*提供データ*:
++++

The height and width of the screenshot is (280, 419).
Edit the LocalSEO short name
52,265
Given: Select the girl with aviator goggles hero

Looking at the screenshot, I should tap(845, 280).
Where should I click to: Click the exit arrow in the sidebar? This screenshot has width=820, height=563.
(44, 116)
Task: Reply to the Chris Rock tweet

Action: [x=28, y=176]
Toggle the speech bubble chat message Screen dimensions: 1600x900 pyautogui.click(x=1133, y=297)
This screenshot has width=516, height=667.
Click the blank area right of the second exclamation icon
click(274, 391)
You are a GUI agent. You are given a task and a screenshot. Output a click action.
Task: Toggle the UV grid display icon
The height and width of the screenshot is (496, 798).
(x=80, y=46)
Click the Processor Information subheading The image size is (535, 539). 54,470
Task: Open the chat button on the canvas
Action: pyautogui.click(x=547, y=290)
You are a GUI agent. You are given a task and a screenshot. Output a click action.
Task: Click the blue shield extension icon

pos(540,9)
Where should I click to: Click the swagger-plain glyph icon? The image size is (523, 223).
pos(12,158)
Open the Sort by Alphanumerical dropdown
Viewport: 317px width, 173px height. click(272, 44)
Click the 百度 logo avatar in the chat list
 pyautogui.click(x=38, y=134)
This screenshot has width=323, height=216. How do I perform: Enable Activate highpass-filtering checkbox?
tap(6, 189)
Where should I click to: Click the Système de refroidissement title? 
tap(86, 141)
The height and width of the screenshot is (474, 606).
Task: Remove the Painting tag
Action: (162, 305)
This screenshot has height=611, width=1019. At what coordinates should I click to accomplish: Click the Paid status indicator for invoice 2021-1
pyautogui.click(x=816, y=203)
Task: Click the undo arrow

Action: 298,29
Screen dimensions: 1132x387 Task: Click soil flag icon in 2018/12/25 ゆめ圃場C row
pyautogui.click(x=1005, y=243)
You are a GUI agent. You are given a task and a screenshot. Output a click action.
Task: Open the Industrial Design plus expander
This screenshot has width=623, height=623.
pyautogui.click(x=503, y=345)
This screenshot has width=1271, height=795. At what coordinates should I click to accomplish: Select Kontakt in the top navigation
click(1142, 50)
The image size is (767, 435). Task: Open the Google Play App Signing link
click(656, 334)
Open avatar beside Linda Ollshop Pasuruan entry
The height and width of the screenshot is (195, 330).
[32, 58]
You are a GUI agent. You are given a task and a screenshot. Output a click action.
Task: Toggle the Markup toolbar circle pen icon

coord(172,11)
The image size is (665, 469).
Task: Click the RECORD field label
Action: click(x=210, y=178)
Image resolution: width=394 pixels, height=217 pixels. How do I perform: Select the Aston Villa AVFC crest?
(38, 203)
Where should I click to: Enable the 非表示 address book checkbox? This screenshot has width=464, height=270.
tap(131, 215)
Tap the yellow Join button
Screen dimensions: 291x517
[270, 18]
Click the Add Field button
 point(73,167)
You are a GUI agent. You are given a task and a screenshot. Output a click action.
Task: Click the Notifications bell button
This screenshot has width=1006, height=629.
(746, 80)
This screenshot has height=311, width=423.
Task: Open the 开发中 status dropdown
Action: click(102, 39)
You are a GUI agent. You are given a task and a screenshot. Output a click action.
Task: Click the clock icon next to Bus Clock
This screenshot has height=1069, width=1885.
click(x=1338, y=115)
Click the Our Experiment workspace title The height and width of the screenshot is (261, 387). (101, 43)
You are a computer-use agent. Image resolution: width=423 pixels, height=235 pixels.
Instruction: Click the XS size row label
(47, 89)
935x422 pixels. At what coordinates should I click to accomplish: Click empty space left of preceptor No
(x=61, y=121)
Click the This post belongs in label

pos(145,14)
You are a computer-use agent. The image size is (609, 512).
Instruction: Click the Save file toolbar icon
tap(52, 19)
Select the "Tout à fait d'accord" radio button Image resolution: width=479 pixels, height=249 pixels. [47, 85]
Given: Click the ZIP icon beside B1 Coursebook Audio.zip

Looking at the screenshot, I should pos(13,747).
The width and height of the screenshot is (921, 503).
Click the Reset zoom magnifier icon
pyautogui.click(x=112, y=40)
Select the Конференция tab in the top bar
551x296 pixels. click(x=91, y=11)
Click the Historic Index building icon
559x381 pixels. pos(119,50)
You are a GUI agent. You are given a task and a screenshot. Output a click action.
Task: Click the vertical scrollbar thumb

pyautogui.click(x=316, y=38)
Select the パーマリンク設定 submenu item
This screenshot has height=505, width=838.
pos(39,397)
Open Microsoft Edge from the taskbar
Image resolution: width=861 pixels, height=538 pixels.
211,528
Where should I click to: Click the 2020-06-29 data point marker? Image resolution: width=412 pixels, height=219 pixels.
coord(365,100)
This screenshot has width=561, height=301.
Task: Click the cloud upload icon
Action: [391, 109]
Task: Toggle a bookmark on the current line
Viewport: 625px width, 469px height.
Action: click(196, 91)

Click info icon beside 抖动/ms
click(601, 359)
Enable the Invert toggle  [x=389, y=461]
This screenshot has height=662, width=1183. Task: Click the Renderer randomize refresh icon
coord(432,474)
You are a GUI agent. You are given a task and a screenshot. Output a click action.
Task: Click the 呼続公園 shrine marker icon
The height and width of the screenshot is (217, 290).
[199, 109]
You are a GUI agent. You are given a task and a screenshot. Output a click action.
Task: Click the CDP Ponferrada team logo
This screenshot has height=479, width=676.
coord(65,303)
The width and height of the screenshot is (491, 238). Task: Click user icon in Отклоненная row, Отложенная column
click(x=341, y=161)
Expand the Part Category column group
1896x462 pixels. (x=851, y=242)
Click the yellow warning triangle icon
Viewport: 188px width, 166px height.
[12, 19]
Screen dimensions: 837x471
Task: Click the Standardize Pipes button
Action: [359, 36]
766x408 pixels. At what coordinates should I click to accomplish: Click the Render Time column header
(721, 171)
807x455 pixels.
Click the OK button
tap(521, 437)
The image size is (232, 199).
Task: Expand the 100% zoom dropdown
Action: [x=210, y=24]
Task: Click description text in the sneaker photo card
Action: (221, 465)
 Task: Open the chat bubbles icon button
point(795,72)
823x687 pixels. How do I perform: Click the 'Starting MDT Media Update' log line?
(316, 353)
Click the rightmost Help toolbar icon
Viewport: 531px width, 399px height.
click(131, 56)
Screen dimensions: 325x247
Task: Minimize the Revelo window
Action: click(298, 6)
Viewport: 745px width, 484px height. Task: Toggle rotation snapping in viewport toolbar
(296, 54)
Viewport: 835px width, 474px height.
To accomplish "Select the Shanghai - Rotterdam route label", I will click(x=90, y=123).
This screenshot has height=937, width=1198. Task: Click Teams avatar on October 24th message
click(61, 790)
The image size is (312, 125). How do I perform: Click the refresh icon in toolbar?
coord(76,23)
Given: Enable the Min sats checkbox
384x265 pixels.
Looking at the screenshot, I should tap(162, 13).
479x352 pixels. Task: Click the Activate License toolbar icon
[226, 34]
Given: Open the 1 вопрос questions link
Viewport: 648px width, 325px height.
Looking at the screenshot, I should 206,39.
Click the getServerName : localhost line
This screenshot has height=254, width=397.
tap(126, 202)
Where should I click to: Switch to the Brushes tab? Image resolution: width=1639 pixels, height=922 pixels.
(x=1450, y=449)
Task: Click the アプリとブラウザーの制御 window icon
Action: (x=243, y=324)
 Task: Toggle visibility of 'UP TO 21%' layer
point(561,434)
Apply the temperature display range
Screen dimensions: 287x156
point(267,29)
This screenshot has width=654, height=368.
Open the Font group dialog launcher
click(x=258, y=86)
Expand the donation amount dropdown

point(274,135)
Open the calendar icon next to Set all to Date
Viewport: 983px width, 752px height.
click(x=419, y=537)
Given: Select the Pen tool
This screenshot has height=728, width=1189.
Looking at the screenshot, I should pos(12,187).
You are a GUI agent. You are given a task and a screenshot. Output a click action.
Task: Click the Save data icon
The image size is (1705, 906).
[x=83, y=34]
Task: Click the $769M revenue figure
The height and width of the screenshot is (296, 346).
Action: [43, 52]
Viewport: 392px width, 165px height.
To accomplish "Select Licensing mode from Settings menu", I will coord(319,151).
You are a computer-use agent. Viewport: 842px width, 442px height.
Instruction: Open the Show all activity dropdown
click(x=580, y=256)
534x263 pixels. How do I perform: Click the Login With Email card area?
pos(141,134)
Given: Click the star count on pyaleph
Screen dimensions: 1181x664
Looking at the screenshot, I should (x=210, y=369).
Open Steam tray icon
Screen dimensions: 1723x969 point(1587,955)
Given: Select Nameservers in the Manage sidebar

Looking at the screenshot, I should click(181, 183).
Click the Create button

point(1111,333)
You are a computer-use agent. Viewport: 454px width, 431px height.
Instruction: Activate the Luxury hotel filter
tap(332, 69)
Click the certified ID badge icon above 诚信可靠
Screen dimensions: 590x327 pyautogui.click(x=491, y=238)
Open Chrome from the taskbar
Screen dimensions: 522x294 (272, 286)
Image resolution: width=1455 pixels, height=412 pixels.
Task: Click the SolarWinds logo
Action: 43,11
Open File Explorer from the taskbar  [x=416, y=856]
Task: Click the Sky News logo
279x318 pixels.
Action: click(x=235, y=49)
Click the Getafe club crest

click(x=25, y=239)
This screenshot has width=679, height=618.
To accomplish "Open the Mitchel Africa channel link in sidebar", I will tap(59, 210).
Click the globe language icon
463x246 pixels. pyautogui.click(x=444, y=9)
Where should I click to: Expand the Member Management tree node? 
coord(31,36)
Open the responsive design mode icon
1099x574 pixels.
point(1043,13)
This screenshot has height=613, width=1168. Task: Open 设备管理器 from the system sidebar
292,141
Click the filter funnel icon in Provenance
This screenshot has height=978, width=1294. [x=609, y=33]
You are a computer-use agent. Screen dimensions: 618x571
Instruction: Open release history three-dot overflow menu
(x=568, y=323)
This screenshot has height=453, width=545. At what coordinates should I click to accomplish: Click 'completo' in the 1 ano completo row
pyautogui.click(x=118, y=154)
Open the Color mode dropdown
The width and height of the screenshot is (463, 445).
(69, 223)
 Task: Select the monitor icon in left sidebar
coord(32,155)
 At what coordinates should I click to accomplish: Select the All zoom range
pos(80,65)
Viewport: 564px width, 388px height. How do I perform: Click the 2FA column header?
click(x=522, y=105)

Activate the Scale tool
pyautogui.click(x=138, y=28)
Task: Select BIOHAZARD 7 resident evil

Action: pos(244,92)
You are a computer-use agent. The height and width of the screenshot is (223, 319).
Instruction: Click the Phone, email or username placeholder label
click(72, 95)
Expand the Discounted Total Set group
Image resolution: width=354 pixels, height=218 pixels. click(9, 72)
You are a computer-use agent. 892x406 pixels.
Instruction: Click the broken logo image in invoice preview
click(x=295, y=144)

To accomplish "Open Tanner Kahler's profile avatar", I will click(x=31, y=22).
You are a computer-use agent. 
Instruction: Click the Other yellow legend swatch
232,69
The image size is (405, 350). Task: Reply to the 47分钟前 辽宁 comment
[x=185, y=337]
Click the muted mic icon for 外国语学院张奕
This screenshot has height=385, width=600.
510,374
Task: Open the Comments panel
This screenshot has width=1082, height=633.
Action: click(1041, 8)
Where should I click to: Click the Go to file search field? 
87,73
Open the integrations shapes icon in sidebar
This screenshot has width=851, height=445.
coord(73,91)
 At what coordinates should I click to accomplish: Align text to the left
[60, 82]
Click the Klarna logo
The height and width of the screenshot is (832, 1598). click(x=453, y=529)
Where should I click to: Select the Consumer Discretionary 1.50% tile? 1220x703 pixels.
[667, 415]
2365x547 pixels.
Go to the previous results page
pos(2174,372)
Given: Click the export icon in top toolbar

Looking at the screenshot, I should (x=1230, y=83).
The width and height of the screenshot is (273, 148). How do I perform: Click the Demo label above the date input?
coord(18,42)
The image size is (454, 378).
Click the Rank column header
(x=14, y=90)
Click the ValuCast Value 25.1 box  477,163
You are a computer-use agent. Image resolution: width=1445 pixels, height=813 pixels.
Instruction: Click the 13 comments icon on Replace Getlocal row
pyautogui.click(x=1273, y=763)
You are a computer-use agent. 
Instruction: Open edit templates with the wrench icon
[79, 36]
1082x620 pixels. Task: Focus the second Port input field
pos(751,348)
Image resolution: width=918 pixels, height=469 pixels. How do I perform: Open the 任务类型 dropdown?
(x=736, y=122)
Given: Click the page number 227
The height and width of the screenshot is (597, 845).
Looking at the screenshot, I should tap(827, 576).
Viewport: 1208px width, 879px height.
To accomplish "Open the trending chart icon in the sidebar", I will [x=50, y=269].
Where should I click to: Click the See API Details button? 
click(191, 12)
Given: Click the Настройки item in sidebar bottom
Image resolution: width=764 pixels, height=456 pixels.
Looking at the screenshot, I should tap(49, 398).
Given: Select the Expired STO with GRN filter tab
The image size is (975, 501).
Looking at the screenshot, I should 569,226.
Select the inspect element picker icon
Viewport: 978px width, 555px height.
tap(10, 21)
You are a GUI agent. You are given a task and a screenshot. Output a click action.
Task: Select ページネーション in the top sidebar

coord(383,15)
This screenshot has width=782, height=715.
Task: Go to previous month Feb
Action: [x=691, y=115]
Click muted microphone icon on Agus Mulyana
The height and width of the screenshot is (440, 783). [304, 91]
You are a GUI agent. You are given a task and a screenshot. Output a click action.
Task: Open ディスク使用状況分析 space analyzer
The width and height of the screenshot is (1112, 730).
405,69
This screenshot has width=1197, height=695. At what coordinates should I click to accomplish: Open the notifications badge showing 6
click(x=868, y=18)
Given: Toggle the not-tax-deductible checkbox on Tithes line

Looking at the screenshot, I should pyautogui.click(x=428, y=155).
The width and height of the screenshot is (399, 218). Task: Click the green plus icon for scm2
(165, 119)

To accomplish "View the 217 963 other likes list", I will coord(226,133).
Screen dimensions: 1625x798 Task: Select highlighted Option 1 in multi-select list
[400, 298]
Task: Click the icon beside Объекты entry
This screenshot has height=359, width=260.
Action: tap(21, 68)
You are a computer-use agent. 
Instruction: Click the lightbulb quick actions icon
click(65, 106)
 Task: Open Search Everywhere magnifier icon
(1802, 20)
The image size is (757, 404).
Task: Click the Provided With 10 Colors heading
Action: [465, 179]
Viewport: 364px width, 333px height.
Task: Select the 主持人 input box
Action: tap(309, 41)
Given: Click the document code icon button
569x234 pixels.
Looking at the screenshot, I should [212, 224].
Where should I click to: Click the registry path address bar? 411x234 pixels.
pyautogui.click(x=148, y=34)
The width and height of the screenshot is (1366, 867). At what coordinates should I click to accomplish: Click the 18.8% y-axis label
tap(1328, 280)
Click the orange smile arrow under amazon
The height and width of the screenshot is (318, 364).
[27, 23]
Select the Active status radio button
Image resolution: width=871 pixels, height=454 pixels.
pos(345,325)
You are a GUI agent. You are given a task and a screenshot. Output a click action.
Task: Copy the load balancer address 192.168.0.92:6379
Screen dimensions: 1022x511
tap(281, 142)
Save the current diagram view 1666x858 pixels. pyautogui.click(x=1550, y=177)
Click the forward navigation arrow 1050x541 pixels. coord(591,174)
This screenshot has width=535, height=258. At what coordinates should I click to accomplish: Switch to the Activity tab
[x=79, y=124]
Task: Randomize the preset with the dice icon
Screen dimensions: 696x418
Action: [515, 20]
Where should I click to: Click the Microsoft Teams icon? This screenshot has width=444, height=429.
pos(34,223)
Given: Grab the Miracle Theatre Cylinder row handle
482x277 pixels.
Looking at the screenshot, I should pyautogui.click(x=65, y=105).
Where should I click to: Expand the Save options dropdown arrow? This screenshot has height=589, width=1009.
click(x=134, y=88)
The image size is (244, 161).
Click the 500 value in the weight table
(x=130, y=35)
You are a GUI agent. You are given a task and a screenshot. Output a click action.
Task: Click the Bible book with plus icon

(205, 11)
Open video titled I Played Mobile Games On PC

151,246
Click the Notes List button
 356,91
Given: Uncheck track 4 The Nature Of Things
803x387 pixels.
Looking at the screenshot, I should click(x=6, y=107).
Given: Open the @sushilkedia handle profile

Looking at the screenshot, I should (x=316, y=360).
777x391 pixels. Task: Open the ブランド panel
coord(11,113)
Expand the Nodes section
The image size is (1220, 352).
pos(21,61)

++++

*短い問題*:
上のリストのうち、「Task: Select the monitor」を含む行から「pos(2174,372)」を含む行までを、両端の行も含めて一字一句そのまま繰り返してください。

*この問題の解答*:
 Task: Select the monitor icon in left sidebar
coord(32,155)
 At what coordinates should I click to accomplish: Select the All zoom range
pos(80,65)
Viewport: 564px width, 388px height. How do I perform: Click the 2FA column header?
click(x=522, y=105)

Activate the Scale tool
pyautogui.click(x=138, y=28)
Task: Select BIOHAZARD 7 resident evil

Action: pos(244,92)
You are a computer-use agent. The height and width of the screenshot is (223, 319).
Instruction: Click the Phone, email or username placeholder label
click(72, 95)
Expand the Discounted Total Set group
Image resolution: width=354 pixels, height=218 pixels. click(9, 72)
You are a computer-use agent. 892x406 pixels.
Instruction: Click the broken logo image in invoice preview
click(x=295, y=144)

To accomplish "Open Tanner Kahler's profile avatar", I will click(x=31, y=22).
You are a computer-use agent. 
Instruction: Click the Other yellow legend swatch
232,69
The image size is (405, 350). Task: Reply to the 47分钟前 辽宁 comment
[x=185, y=337]
Click the muted mic icon for 外国语学院张奕
This screenshot has height=385, width=600.
510,374
Task: Open the Comments panel
This screenshot has width=1082, height=633.
Action: click(1041, 8)
Where should I click to: Click the Go to file search field? 
87,73
Open the integrations shapes icon in sidebar
This screenshot has width=851, height=445.
coord(73,91)
 At what coordinates should I click to accomplish: Align text to the left
[60, 82]
Click the Klarna logo
The height and width of the screenshot is (832, 1598). click(x=453, y=529)
Where should I click to: Select the Consumer Discretionary 1.50% tile? 1220x703 pixels.
[667, 415]
2365x547 pixels.
Go to the previous results page
pos(2174,372)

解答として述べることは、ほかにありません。